> [TAREFA PEDIDA 1]:
Transcreva todos os versos do texto sobre Calígula em que aparece a palavra «admirável» ou «admiráveis».
> [TAREFA PEDIDA 2]:
Por favor, prossiga o texto sobre Calígula a partir do último verso, no mesmo estilo do poema.

> [TEXTO DE LEITURA]:
==================================================
Pois, a tecnologia tem destas coisas. E para quem não está suficientemente dentro dela, pior. O escrito anterior, mercê das manigâncias técnicas, não ficou completo, porque a malvada maquineta se recusou a abrir o blog. Problema que só hoje (espero), depois de inúmeras tentativas, ficou resolvido. O post deveria comportar uma declaração de intenções e acabar com um poema.
Declaração de intenções: nunca tive, não tenho e não terei qualquer filiação partidária. Quanto ao Governo, seja ele qual for, - e embora concordando que nem tudo é mau na governação - sou sempre contra. Também em tempos escrevi num jornal, apesar de não ser jornalista. E nem de propósito esta adenda, uma vez que hoje foi também o Dia Mundial da Liberdade de Imprensa
Agora o poema:
TEMPO DE CALÍGULA
Calígula era um indivíduo admirável
dentro da sua casaca preta
por isso os senhores que habitavam o palácio de Calígula
se tornavam subitamente admiráveis
dentro das suas casacas pretas
tão admiráveis
que se acaso Calígula falava
só o eco das palavras semeava de espanto
o coração de todos
e se Calígula sorria
ainda que fosse discretamente
todos sorriam discretamente
(de outra maneira, é lógico, deixariam de ser admiráveis)
==================================================
> [MATERIAL FORNECIDO]:
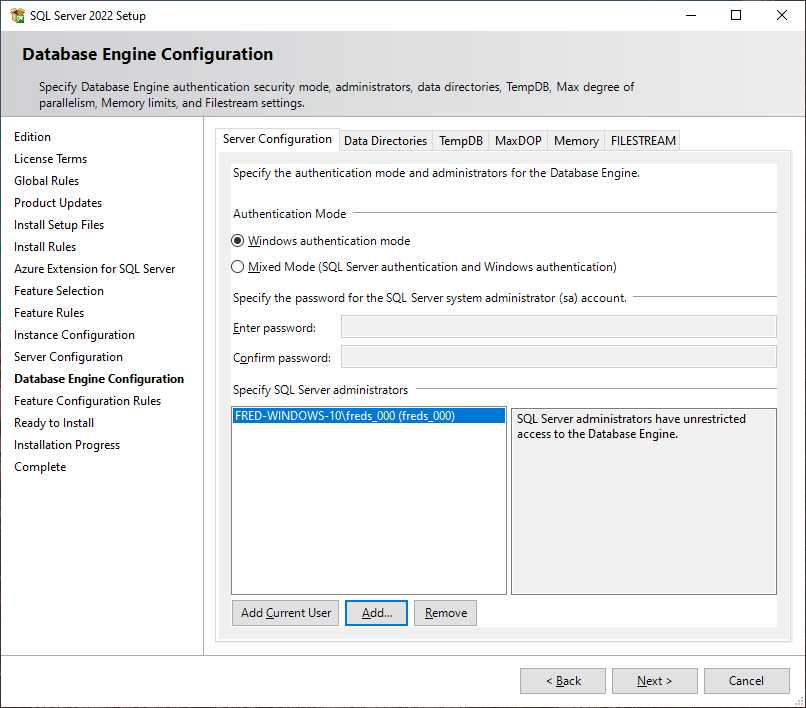This screenshot has width=806, height=708.
Task: Click the Add button to add administrators
Action: (376, 612)
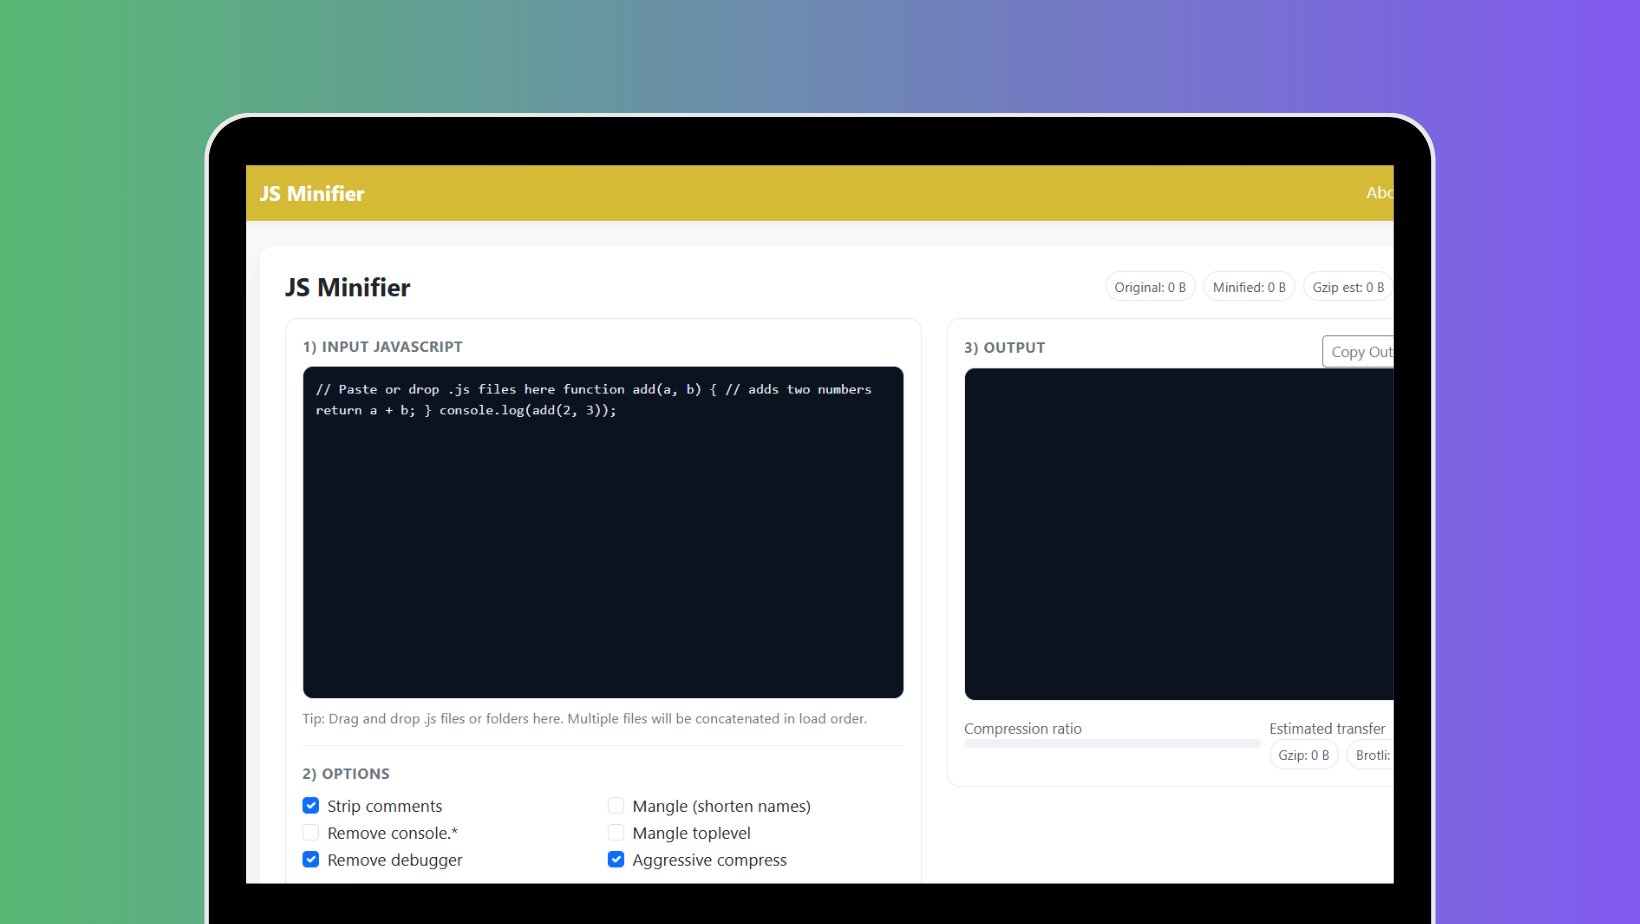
==================================================
> [RESPOSTA À TAREFA 1]:
Calígula era um indivíduo admirável
se tornavam subitamente admiráveis
tão admiráveis
(de outra maneira, é lógico, deixariam de ser admiráveis)

> [RESPOSTA À TAREFA 2]:
e em cada palavra, cada sorriso
os insígnes jornalistas do palácio
anunciavam uma ideia admirável
para os destinos bíblicos de Roma
mas os anos foram continuando os séculos
e Roma era apenas uma pátria
sem tempo e sem destino
assim como um relógio antiquíssimo
a que Calígula não tivesse dado corda
porquê então os sorrisos de Calígula
e dos senhores subitamente admiráveis
dentro das suas casacas pretas?
soube-se mais tarde, isto é,
após a morte de Calígula
que Calígula só era um indivíduo admirável
dentro da sua casaca preta
por saber contar anedotas admiráveis
aos senhores subitamente admiráveis
por saberem sorrir às anedotas de Calígula
então o povo disse
que quem contava anedotas admiráveis
eram afinal os jornalistas do palácio de Calígula.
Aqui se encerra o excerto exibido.